Let's see it all in action:
#include <stdio.h> char s[] = "first sentence"; char t[] = "the second one"; /* strcpy: copy t to s; pointer version 3 */ void strcpy (char *s, char *t) { while (*s++ = *t++) ; } printf ("Before copy:\n", s); printf ("%s\n", s); printf ("%s\n\n", t); strcpy (s, t); printf ("After copy:\n", s); printf ("%s\n", s); printf ("%s\n", t);
Before copy: first sentence the second one After copy: the second one the second one
Footnotes:
A9.5 Iteration Statements
Iteration statements specify looping. iteration-statement: while (expression) statement do statement while (expression); for (expression_opt; expression_opt; expression_opt) statementIn the while and do statements, the substatement is executed repeatedly so long as the value of the expression remains unequal to 0; the expression must have arithmetic or pointer type. With while, the test, including all side effects from the expression, occurs before each execution of the statement; with do, the test follows each iteration.
A7. Expressions
The precedence and associativity of operators is fully specified, but the order of evaluation of expressions is, with certain exceptions, undefined, even if the subexpressions involve side effects. That is, unless the definition of the operator guarantees that its operands are evaluated in a particular order, the implementation is free to evaluate operands in any order, or even to interleave their evaluation.
A.7 Expressions
The precedence of expression operators is the same as the order of the major subsections of this section, highest precedence first.
Dereference is also called "indirection" and that's how it's referred to in the specification. The relevant sections are:
A7.3 Postfix Expressions A7.3.4 Postfix Incrementation
A7.4 Unary Operators A7.4.3 Indirection Operator
A7.17 Assignment Expressions
It's not obvious why things need to be defined this way. First, since we want to modify the arrays (by copying one into the other), we must define them using array syntax.
char s[] = "first sentence";
This creates an array which is initialized using the string literal "first sentence".
Second, the name of the array, s, is not a variable. Even though
it decays to a pointer to the array's initial element, it's not a
modifiable lvalue7. We can't operate on the array name as though it
were a pointer. Things like s++ are undefined behavior and will
cause problems like segmentation faults (or worse). It's not entirely
clear why C is specified this way. The reason is likely historical.
To modify the array, we need to use either array indexing or a pointer
to the array. In the case of our function, we can use the name s
because when it's passed to a function, the pointer is copied, we're
able to modify the copy directly, and it's an lvalue.
We may be tempted to declare the string explicitly using a pointer,
char *s = "first sentence";
This creates a pointer to a string literal.
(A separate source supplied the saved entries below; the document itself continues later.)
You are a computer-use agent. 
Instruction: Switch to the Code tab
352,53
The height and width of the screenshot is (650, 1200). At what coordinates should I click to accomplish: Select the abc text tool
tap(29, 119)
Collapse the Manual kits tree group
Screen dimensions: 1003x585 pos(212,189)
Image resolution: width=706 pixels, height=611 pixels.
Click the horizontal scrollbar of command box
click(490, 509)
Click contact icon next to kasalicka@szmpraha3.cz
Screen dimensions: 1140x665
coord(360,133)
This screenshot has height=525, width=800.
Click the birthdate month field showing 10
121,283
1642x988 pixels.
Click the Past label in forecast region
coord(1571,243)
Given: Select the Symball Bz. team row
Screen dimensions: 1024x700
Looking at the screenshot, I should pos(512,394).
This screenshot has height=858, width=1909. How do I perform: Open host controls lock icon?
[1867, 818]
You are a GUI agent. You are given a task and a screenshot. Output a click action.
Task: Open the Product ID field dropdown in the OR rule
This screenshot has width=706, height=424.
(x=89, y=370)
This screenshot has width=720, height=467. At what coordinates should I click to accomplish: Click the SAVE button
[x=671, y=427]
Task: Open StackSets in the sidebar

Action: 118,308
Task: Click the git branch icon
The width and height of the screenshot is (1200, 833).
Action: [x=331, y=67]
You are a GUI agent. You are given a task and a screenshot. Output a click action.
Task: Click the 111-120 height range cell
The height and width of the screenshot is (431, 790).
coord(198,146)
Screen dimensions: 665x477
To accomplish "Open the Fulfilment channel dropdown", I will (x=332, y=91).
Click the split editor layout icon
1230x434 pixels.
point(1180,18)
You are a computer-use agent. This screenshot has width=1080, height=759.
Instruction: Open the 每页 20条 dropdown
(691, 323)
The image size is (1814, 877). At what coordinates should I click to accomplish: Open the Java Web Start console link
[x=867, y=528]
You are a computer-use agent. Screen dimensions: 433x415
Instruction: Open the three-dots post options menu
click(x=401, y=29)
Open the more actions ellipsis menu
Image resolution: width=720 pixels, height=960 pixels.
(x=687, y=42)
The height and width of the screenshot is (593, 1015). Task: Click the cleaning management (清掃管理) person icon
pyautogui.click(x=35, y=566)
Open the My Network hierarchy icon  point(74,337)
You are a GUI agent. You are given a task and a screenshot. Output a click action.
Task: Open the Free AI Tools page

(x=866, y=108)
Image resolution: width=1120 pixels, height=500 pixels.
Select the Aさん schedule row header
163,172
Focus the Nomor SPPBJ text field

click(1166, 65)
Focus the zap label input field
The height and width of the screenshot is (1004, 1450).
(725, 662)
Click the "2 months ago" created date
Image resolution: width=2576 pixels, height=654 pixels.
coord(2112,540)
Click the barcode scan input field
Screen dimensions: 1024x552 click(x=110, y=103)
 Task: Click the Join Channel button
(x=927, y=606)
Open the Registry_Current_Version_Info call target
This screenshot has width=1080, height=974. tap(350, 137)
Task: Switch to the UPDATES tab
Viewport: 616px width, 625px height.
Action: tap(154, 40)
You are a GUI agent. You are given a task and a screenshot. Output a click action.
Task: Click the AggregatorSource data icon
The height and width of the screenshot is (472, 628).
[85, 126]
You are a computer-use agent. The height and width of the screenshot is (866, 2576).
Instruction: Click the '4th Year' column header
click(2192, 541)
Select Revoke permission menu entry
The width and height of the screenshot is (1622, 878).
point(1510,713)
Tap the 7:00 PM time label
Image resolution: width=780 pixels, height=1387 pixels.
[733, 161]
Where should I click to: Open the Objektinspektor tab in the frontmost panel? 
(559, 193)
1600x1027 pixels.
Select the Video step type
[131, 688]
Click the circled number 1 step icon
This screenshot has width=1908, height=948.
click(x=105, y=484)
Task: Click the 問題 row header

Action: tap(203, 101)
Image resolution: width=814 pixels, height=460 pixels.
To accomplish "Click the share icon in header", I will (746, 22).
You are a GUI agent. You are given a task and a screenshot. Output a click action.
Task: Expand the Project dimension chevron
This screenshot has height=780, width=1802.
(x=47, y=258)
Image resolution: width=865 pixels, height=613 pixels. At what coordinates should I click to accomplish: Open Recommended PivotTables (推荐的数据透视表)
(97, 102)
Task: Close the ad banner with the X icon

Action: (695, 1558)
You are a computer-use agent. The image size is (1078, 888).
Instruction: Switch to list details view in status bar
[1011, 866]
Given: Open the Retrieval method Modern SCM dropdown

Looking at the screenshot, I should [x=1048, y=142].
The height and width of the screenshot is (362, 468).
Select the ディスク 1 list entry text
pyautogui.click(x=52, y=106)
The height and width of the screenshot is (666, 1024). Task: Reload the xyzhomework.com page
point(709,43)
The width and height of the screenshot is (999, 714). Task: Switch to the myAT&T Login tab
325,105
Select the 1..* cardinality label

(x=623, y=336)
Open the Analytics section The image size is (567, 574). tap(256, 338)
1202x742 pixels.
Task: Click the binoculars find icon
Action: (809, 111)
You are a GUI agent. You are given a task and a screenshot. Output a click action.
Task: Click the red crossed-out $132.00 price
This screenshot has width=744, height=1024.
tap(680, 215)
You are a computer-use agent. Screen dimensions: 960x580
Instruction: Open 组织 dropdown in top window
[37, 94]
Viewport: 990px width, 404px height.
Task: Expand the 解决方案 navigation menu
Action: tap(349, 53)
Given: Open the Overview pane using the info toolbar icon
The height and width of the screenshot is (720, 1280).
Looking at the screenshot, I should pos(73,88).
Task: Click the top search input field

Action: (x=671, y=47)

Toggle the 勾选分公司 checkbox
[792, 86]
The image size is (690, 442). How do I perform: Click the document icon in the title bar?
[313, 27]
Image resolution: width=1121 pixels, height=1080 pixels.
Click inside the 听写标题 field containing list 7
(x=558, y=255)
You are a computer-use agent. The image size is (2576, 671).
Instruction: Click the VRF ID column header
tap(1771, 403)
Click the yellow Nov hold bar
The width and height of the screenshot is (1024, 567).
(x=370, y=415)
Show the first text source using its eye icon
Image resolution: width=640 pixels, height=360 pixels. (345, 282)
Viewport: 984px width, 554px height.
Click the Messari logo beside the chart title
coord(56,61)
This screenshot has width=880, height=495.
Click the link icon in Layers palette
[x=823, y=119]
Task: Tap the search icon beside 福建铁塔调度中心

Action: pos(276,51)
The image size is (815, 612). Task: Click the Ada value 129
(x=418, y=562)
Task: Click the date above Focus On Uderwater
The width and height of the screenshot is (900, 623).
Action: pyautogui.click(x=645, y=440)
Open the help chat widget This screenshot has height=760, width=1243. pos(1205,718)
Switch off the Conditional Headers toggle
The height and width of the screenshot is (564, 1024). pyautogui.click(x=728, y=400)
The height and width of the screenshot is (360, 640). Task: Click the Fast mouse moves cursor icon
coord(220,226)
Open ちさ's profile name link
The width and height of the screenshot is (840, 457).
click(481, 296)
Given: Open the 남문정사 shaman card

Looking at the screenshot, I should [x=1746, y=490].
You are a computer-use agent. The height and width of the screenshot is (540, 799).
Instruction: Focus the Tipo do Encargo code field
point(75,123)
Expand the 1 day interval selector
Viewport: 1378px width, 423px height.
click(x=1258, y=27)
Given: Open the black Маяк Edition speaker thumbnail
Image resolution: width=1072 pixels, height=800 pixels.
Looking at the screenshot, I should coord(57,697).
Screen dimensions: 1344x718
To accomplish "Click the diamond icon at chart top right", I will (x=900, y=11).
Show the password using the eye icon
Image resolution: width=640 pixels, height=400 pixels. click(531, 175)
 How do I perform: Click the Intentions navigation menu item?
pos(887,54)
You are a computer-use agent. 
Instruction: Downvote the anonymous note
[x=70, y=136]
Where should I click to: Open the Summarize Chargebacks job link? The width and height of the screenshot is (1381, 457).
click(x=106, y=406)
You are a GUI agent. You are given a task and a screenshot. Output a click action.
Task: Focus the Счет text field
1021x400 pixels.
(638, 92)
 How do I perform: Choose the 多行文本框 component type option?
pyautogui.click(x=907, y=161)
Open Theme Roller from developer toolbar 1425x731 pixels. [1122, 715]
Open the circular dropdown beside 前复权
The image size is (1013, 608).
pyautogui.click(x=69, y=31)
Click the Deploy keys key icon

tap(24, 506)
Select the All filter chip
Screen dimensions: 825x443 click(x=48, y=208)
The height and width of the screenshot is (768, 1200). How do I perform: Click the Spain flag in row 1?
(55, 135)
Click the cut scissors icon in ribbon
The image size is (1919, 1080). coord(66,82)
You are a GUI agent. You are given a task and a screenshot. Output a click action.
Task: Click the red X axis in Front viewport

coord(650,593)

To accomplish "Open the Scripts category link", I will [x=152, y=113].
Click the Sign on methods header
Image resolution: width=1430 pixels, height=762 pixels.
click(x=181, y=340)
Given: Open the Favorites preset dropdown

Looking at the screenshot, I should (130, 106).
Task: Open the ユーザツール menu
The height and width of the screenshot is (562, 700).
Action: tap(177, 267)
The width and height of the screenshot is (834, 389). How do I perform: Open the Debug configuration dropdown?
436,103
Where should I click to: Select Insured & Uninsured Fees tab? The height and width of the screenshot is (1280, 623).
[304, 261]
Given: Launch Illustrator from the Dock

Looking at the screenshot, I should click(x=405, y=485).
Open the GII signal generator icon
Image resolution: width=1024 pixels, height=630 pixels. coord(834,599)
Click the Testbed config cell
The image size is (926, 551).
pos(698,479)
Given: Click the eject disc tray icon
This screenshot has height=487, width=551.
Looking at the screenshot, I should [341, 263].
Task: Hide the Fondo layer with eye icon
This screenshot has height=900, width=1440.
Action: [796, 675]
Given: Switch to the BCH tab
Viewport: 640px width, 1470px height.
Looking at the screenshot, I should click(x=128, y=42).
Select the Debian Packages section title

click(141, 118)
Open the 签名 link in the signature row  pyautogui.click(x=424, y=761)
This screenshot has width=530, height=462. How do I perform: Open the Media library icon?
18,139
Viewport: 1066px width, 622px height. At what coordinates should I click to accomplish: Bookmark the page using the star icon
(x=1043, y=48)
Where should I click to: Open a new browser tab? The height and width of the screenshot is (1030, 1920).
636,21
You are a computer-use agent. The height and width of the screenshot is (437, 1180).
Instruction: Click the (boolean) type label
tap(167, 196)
However, string literals
are static. Their values are retained across block exits. This
means we can't modify the object the pointer references.
An lvalue is an addressable object, something that can appear on the left side of an assignment. An rvalue is anything else.
It's a little confusing because the spec says that the result of
postfix incrementation is not an lvalue (A7.3.4). It's unclear
what's meant by "result". Is it the value of the operand, such as s
or t, which are objects and lvalues? Or, is it the incremented
thing, whatever that is?
Indirection doesn't explicitly require an lvalue. Instead, indirection results in an lvalue if the operand is a pointer to an object of arithmetic, structure, union, or pointer type (A7.4.3). Again, it's unclear if indirection results in an lvalue.
Assignment requires an lvalue as its left operand. So, the result of the indirection must be an lvalue. This implies that the operand of the indirection is a pointer to an object of one of the listed types. Which one?
A7.17 Assignment Expressions
There are several assignment operators; all group right-to-left. assignment-expression: conditional-expression unary-expression assignment-operator assignment-expression assignment-operator: one of = *= /= %= += -= <<= >>= &= ^= |=All require an lvalue as left operand, and the lvalue must be modifiable…
The type of an assignment expression is that of its left operand, and the value is the value stored in the left operand after the assignment has taken place.